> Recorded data
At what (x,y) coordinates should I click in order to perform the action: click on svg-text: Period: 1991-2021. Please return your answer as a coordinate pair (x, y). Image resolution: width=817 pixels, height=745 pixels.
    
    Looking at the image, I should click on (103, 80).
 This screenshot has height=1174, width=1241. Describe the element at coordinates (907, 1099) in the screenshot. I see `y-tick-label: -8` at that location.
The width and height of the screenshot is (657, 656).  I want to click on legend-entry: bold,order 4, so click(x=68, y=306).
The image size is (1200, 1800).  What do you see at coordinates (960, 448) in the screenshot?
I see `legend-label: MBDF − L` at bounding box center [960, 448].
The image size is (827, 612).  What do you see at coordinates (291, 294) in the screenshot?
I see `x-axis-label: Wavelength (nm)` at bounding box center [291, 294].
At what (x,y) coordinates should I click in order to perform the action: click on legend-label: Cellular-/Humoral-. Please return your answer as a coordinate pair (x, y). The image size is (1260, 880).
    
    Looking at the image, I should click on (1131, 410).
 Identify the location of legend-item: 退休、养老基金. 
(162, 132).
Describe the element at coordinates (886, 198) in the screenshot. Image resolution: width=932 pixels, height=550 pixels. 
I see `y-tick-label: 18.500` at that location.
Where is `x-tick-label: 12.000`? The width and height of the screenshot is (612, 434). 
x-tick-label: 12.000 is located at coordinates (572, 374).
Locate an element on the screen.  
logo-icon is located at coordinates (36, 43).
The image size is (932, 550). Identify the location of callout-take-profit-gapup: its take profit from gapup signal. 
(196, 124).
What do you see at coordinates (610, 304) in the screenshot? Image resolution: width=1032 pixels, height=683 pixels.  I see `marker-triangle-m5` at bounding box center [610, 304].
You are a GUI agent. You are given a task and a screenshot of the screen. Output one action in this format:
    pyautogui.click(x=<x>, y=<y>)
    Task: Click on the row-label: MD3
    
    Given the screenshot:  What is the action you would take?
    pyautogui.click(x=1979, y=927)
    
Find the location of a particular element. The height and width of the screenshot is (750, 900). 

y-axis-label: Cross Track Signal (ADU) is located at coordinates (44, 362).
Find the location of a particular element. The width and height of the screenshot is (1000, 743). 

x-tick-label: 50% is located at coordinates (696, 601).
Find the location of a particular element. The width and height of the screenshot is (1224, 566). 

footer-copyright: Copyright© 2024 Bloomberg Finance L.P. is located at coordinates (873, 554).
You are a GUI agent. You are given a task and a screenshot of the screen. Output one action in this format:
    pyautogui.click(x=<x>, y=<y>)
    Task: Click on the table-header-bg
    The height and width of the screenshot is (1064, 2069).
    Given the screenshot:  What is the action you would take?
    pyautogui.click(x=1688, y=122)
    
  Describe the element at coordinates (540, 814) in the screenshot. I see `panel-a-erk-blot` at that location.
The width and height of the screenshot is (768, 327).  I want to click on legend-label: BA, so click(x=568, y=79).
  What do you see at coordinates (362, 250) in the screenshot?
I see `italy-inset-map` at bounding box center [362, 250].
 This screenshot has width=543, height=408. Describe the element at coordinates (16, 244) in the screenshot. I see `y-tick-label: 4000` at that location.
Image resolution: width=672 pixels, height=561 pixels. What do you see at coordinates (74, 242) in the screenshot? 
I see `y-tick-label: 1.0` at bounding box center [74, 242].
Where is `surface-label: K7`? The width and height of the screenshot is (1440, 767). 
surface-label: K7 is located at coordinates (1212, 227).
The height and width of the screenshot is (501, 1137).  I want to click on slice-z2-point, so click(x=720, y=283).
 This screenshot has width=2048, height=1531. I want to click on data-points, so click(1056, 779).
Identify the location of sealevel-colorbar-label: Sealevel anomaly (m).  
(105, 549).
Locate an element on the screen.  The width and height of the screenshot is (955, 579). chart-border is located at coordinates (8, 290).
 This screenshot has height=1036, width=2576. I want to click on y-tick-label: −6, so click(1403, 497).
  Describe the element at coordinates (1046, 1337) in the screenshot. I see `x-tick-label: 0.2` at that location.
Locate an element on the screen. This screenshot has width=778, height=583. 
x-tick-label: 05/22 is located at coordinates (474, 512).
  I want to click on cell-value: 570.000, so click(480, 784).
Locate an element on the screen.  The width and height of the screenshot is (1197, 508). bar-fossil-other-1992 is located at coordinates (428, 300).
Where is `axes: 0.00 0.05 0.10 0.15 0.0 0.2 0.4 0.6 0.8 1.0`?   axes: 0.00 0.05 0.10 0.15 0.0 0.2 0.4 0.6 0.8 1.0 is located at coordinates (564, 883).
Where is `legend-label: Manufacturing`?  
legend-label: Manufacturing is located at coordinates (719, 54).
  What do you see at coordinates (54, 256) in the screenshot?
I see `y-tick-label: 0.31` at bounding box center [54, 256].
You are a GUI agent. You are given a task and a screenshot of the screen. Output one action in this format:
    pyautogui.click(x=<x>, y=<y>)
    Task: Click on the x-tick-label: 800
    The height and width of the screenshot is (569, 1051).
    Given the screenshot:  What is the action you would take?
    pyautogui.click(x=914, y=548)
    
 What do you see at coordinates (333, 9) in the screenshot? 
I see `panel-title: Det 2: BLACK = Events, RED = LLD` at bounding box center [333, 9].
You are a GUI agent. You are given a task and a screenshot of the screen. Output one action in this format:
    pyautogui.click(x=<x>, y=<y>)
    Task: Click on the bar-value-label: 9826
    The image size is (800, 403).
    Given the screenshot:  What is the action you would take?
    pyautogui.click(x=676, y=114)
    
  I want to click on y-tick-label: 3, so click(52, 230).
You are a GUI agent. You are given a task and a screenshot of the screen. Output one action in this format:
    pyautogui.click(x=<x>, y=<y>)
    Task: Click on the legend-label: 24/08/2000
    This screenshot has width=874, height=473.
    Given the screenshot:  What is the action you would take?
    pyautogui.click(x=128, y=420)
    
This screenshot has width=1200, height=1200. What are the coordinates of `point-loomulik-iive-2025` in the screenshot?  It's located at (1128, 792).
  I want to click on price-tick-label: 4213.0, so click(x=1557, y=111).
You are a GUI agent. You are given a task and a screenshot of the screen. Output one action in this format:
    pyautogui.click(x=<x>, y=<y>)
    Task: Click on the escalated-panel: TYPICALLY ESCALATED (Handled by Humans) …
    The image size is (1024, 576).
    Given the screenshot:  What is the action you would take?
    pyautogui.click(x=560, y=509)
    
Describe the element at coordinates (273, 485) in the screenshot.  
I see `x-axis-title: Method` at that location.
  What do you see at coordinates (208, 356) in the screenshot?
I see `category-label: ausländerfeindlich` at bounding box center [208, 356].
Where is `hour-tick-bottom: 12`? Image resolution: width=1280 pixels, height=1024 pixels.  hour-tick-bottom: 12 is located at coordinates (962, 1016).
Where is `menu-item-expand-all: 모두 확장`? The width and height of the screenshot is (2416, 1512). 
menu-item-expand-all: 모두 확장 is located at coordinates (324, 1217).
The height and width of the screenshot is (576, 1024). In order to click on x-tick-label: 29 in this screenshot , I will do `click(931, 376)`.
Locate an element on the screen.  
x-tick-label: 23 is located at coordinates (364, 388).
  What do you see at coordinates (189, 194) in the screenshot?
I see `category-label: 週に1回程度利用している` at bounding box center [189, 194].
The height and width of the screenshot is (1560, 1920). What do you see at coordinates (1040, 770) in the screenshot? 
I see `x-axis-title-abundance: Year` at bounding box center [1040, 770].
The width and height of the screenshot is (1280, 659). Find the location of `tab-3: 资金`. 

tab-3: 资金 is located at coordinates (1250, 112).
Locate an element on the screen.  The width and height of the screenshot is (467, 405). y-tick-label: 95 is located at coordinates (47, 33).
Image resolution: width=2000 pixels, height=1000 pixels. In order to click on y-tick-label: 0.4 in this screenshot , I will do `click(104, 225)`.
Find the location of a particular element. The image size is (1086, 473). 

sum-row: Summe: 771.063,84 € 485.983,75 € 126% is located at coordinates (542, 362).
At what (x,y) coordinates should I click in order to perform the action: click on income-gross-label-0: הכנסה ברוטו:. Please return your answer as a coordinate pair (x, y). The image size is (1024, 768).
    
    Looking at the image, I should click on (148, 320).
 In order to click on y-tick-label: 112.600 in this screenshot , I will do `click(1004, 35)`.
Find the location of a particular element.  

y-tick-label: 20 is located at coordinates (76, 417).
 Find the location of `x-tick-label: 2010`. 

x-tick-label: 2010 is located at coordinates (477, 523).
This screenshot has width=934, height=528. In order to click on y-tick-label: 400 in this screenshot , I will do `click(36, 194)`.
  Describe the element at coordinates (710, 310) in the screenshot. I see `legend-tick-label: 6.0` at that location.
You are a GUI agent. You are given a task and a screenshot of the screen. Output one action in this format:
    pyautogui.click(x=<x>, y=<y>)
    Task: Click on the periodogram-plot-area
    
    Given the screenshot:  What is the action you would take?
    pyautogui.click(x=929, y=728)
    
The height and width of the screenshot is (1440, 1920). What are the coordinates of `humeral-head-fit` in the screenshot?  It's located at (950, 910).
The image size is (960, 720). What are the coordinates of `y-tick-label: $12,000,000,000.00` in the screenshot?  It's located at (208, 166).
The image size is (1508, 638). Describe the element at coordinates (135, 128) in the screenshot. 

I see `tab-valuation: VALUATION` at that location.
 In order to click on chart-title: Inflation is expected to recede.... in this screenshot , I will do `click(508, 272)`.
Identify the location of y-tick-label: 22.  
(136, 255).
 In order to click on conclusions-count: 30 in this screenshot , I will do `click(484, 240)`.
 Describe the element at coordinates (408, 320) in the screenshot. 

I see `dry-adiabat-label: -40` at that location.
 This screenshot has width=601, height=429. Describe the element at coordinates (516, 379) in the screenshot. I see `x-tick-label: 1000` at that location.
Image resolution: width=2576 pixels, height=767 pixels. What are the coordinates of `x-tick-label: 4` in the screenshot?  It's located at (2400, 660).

> WHAT YOU WILL DO
Retype, word for word, the lines of the records from the one containing "coordinates (962, 1016)." through the one containing "menu-item-expand-all: 모두 확장 is".

> SOLVED EXERCISE
Where is `hour-tick-bottom: 12`? Image resolution: width=1280 pixels, height=1024 pixels.  hour-tick-bottom: 12 is located at coordinates (962, 1016).
Where is `menu-item-expand-all: 모두 확장`? The width and height of the screenshot is (2416, 1512). 
menu-item-expand-all: 모두 확장 is located at coordinates (324, 1217).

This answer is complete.